Dutch police have arrested a 35-year-old man suspected of hacking the digital systems of AFC Ajax and exposing security flaws that potentially affected hundreds of thousands of football fans.
Authorities arrested the suspect Tuesday morning in the municipality of Buren following an investigation into unauthorized access to Ajax systems earlier this year. Investigators say the man illegally entered the club’s infrastructure multiple times during early 2026 without permission.
The case emerged publicly in March after Dutch media outlets RTL Nieuws and BNR reported major security weaknesses affecting Ajax’s app and ticketing systems. According to those reports, the vulnerabilities could have exposed private data belonging to more than 300,000 registered Ajax supporters.
Investigators said the attacker gained access to information connected to over 42,000 season tickets. The flaws allegedly made it possible to transfer tickets to other accounts or disable them entirely without authorization. The vulnerabilities also exposed details linked to 538 individuals subject to stadium bans, with reports suggesting those bans could potentially have been modified or removed.

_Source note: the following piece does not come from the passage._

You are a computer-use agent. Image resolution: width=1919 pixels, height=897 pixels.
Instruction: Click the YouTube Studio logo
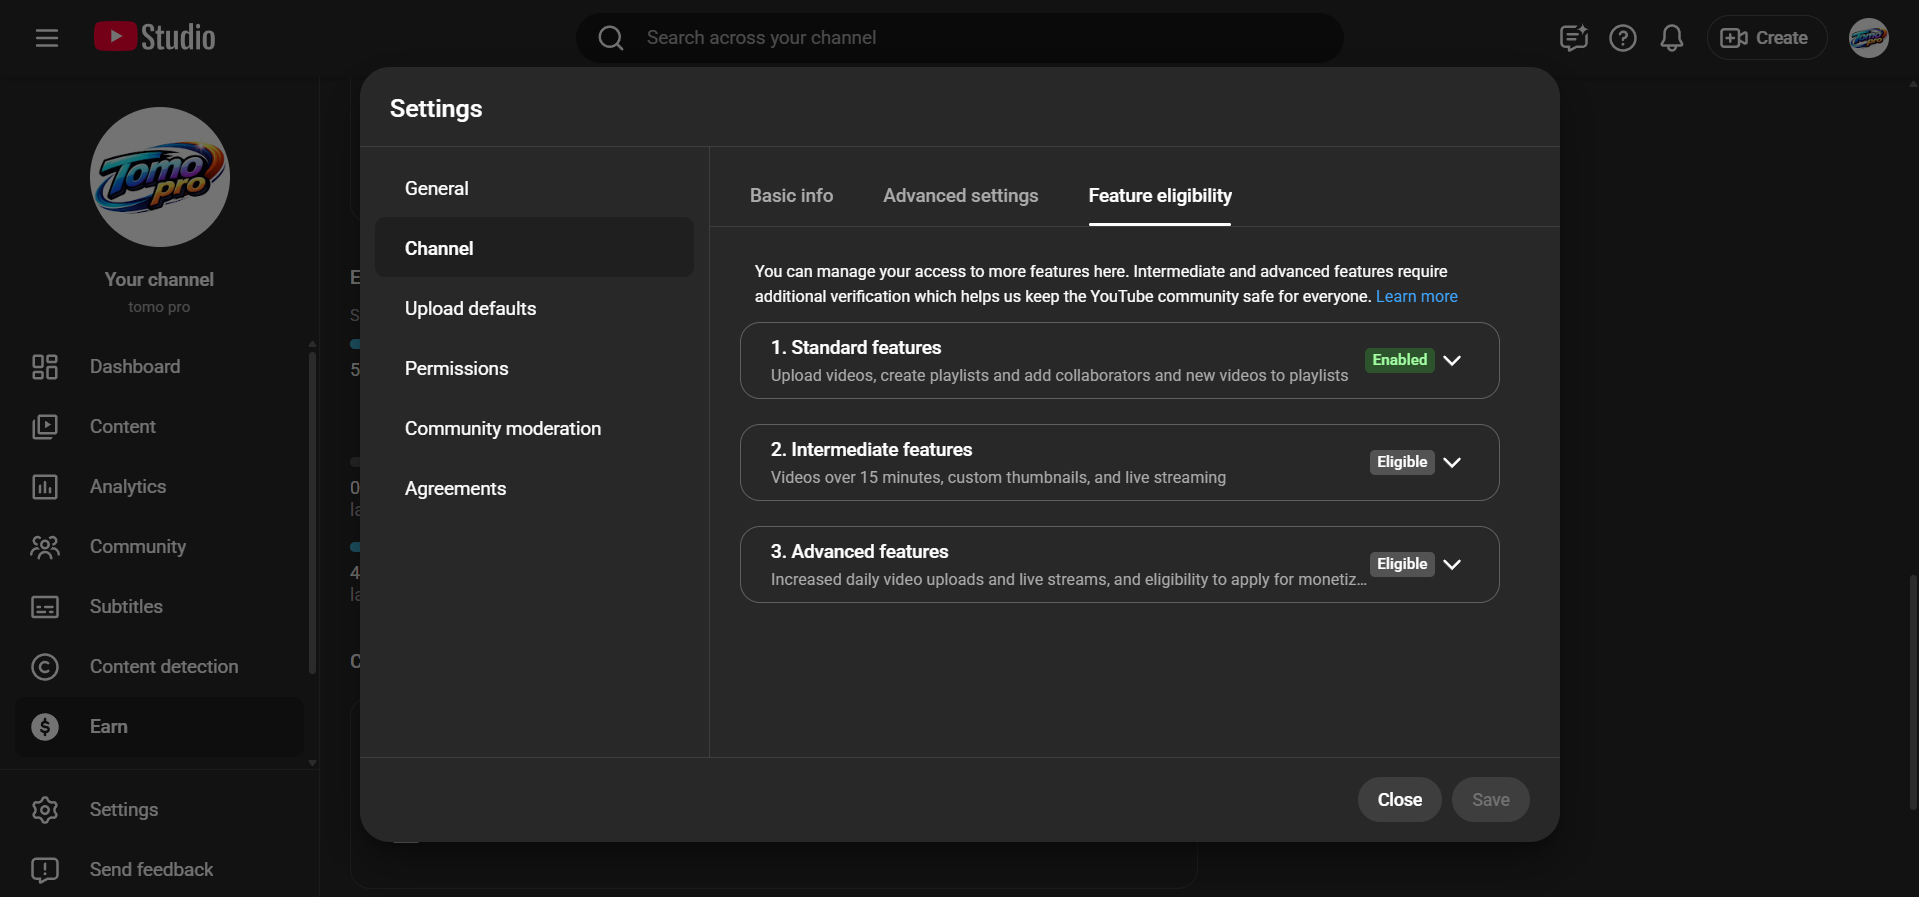(155, 38)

Ajax confirmed the breach in March and stated that unauthorized access had occurred within parts of its systems. The club said external cybersecurity experts were brought in immediately to investigate the incident, patch vulnerabilities, and strengthen security protections. Ajax also notified the Dutch Data Protection Authority and filed a police complaint.
The suspect reportedly claimed his actions amounted to responsible disclosure after informing journalists about the security flaws. However, Dutch authorities argue the conduct does not qualify as ethical hacking because the systems were repeatedly accessed without authorization, and the vulnerabilities were not first disclosed privately to Ajax.
Under Dutch responsible disclosure guidelines, ethical hackers are generally expected to report vulnerabilities directly to affected organizations without exploiting systems beyond what is necessary to demonstrate the issue. Prosecutors say Ajax only became aware of the extent of the vulnerabilities after media coverage emerged.
Police confiscated computers, hard drives, and other digital storage devices during a search of the suspect’s home as part of the ongoing investigation. Authorities are now examining whether any stolen data was copied, distributed, or used beyond demonstrating the vulnerabilities.
Ajax stated that, based on current findings, only a limited amount of personal data was confirmed as accessed, including email addresses belonging to several hundred individuals and names and birth dates tied to fewer than 20 people with stadium bans. The club said there is currently no evidence that the data was further distributed.